Dystopia, Pt. 1 

At the moment of our country’s rebellion, we were attacked. Bombs dotted the landscape like fallen stars, and no comfort could be found in the endless blue heavens that were once known to support childhood imagination.

Any minute the day could turn dark and unforgiving. No one could really see what we had accomplished, because of the lingering threat that hid silently in the shadows of the future, past, and present.

To see the world come to this is the epitome of sorrow. And yet you still have the will to live, you still fight back, because that is your instinct. Even a man hanging by the rope of his own suicide tries to kick the chair back under his feet.

It’s hard not to wonder about death, even with the world in proper orbit. You wonder what it feels like. Is there a life waiting for you there? If you relive again, do you feel like you’ve lived before? It’s even harder not to wonder about the world when you’re gone.
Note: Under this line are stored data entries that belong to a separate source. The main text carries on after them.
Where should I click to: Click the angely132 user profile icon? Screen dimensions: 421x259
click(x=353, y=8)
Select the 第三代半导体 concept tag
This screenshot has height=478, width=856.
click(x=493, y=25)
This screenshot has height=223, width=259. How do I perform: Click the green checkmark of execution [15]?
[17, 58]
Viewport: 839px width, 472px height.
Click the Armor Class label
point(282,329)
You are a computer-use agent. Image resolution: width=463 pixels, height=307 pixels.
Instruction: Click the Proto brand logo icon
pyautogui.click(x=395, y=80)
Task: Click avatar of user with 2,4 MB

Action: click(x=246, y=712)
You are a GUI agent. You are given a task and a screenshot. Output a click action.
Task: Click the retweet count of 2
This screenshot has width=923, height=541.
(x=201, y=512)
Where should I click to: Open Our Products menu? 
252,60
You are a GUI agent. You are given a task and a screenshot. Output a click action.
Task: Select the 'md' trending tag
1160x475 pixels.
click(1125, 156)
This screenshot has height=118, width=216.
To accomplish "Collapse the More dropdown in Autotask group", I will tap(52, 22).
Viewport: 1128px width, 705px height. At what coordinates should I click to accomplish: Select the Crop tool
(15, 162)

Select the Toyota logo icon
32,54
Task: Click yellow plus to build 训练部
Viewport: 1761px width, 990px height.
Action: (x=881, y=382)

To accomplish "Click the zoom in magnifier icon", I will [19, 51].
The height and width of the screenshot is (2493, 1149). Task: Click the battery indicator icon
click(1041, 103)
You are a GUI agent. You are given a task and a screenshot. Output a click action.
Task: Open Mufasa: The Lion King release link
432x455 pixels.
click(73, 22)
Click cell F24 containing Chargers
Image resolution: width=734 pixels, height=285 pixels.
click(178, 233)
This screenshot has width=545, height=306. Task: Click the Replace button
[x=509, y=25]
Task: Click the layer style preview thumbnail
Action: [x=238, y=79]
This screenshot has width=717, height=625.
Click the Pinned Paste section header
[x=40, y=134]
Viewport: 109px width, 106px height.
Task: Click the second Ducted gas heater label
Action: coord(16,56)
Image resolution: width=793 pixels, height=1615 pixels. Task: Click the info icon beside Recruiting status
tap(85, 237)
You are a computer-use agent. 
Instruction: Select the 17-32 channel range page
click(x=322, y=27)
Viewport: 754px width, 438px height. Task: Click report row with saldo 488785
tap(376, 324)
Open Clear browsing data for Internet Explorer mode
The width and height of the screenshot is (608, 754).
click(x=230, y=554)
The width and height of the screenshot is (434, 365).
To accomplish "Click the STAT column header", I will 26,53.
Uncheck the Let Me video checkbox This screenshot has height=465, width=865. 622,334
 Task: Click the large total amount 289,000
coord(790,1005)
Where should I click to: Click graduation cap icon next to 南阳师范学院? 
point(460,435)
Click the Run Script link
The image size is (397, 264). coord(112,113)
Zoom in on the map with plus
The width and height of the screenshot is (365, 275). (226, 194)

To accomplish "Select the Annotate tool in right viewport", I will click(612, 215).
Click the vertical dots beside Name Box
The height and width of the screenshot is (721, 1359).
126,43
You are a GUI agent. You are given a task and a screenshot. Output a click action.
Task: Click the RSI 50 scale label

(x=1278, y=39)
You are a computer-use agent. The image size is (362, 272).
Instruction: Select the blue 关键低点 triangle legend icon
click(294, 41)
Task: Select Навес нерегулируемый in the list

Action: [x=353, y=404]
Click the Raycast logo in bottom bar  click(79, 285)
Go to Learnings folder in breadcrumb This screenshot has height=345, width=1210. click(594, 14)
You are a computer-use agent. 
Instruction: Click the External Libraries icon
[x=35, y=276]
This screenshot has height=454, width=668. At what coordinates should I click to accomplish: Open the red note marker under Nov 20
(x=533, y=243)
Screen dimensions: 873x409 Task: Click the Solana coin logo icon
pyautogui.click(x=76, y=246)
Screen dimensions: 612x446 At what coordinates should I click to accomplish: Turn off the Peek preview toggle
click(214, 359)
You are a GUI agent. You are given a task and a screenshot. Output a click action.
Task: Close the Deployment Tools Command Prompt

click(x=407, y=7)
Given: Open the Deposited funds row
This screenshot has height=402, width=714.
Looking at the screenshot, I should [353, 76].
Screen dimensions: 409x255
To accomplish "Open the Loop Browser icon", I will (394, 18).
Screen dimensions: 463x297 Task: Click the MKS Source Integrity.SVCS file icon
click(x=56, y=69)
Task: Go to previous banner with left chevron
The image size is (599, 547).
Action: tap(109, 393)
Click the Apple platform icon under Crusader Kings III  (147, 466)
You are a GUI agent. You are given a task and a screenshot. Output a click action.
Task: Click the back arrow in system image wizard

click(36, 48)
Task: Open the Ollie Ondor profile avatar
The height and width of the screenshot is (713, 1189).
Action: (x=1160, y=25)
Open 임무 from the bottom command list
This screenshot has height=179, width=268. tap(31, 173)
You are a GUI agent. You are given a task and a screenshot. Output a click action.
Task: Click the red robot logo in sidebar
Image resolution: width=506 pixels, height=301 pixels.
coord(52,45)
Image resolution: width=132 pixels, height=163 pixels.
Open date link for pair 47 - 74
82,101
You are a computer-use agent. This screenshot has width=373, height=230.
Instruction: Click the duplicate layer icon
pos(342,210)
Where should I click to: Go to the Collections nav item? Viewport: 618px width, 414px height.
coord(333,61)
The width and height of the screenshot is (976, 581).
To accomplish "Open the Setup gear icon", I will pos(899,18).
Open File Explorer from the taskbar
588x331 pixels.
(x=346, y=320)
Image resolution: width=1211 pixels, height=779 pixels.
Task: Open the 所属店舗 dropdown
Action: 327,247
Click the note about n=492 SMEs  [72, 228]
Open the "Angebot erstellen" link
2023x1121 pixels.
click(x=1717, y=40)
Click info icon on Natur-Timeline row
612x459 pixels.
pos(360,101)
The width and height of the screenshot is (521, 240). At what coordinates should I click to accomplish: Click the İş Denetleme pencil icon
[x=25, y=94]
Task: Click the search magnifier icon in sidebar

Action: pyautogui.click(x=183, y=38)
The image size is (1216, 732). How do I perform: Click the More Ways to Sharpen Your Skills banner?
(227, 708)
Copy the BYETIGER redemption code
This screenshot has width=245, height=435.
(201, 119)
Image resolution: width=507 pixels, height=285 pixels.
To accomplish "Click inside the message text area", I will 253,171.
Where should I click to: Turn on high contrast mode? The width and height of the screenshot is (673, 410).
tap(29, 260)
You selfishly think if those will cry for you. What will they say in your honor? How long will they cry? Will they cry at all?

These questions heighten as we go through troublesome times. So imagine everyone thinking this as they go through this world. The instinct to live is primal, but the though of death is selfish and unforgivable. You’ve entered a world where selfish acts are the basic need to live, and primal instincts have buried years of obtained morals. 

The human race has returned to nothing more than an ape with intelligence and technology. Some argue we’ve never really moved from that in the first place. Other argue that because we fell, we’ve moved far from this. But sometimes, you can’t bar to feel.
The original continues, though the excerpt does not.